The Moran process is a classic stochastic process that models the rise and takeover of novel traits in network-structured populations. In biological terms, a set of mutants, each with fitness $m\in(0,\infty)$ invade a population of residents with fitness $1$. Each agent reproduces at a rate proportional to its fitness and each offspring replaces a random network neighbor. The process ends when the mutants either fixate (take over the whole population) or go extinct. The fixation probability measures the success of the invasion. To account for environmental heterogeneity, we study a generalization of the Standard process, called the Heterogeneous Moran process. Here, the fitness of each agent is determined both by its type (resident/mutant) and the node it occupies. We study the natural optimization problem of seed selection: given a budget $k$, which $k$ agents should initiate the mutant invasion to maximize the fixation probability? We show that the problem is strongly inapproximable: it is $\mathbf{NP}$-hard to distinguish between maximum fixation probability 0 and 1. We then focus on mutant-biased networks, where each node exhibits at least as large mutant fitness as resident fitness. We show that the problem remains $\mathbf{NP}$-hard, but the fixation probability becomes submodular, and thus the optimization problem admits a greedy $(1-1/e)$-approximation. An experimental evaluation of the greedy algorithm along with various heuristics on real-world data sets corroborates our results.

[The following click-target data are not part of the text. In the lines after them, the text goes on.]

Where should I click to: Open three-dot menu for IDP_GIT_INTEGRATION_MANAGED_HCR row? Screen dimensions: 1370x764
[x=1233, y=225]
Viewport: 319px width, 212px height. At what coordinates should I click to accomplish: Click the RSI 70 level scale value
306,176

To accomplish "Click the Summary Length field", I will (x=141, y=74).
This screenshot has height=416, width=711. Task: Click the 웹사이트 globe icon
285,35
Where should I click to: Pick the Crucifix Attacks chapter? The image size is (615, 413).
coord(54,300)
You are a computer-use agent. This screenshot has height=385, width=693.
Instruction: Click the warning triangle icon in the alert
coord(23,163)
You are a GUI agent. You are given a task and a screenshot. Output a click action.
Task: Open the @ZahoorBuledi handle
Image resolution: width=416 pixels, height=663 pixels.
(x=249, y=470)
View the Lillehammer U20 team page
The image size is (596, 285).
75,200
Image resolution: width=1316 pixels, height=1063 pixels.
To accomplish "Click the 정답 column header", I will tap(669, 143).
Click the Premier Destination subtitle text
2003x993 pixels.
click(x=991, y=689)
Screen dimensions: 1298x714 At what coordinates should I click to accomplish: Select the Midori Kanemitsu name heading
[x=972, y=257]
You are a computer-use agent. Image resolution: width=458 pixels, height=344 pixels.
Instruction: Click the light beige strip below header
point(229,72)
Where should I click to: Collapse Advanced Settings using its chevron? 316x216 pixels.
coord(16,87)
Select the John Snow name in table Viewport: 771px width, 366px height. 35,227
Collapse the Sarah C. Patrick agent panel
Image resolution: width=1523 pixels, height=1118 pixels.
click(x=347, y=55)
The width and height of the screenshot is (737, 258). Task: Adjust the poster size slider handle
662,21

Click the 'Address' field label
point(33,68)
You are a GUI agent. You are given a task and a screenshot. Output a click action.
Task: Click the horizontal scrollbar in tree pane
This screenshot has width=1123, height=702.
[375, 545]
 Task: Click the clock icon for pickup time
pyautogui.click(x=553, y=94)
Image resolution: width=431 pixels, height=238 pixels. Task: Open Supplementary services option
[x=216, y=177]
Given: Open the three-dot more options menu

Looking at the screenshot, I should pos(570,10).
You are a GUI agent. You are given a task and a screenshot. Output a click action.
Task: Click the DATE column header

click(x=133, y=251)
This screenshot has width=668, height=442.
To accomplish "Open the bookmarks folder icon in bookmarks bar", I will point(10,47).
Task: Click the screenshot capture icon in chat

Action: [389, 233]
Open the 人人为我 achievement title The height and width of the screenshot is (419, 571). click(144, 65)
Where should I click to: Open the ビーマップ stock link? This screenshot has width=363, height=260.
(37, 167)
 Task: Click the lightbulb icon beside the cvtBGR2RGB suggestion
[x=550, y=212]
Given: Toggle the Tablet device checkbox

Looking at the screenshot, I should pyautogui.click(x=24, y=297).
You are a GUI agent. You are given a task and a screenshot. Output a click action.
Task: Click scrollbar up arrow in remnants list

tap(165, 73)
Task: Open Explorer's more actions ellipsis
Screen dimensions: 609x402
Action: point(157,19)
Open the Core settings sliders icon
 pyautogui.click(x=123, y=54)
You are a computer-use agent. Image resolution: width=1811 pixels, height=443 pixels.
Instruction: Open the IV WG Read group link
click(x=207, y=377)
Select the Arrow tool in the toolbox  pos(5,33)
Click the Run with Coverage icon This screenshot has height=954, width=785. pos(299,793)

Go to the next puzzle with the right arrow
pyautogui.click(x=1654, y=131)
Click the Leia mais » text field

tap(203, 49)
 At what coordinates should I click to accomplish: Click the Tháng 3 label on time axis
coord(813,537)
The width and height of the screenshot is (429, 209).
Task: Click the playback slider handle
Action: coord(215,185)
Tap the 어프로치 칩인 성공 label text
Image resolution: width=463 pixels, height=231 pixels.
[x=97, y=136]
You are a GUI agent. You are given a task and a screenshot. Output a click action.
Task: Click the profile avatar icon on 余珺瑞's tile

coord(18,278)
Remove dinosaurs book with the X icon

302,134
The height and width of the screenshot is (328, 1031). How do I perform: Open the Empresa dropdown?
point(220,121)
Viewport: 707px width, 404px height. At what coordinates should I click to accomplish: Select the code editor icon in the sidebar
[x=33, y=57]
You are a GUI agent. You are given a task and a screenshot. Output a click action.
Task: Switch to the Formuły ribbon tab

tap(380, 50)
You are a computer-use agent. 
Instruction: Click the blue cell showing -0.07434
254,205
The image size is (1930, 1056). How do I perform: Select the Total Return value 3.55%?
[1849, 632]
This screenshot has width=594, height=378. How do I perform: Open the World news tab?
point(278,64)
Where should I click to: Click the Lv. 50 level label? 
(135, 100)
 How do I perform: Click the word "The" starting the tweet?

翻译：莫兰过程是一种经典的随机过程，用于模拟网络结构种群中新颖特征的兴起与取代。在生物学语境中，一组适应度为 $m\in(0,\infty)$ 的突变体入侵适应度为 $1$ 的野生型种群。每个个体以其适应度成比例的速率繁殖，其后代随机替换网络中的一个邻居。当突变体要么固定（占据整个种群）要么灭绝时，过程终止。固定概率衡量入侵成功的可能性。为考虑环境异质性，我们研究了标准过程的推广形式，称为异质莫兰过程。在此过程中，每个个体的适应度由其类型（野生型/突变型）及其占据的节点共同决定。我们研究了自然优化问题——种子选择：给定预算 $k$，应选择哪 $k$ 个个体启动突变体入侵以最大化固定概率？我们证明该问题具有强不可近似性：区分最大固定概率为 0 和 1 是 $\mathbf{NP}$-难的。随后聚焦于突变偏向网络，其中每个节点的突变适应度至少与野生型适应度相同。我们证明该问题仍为 $\mathbf{NP}$-难，但固定概率变为子模函数，因此优化问题可接受贪婪 $(1-1/e)$-近似算法。基于真实数据集对贪婪算法及多种启发式方法的实验评估验证了我们的结论。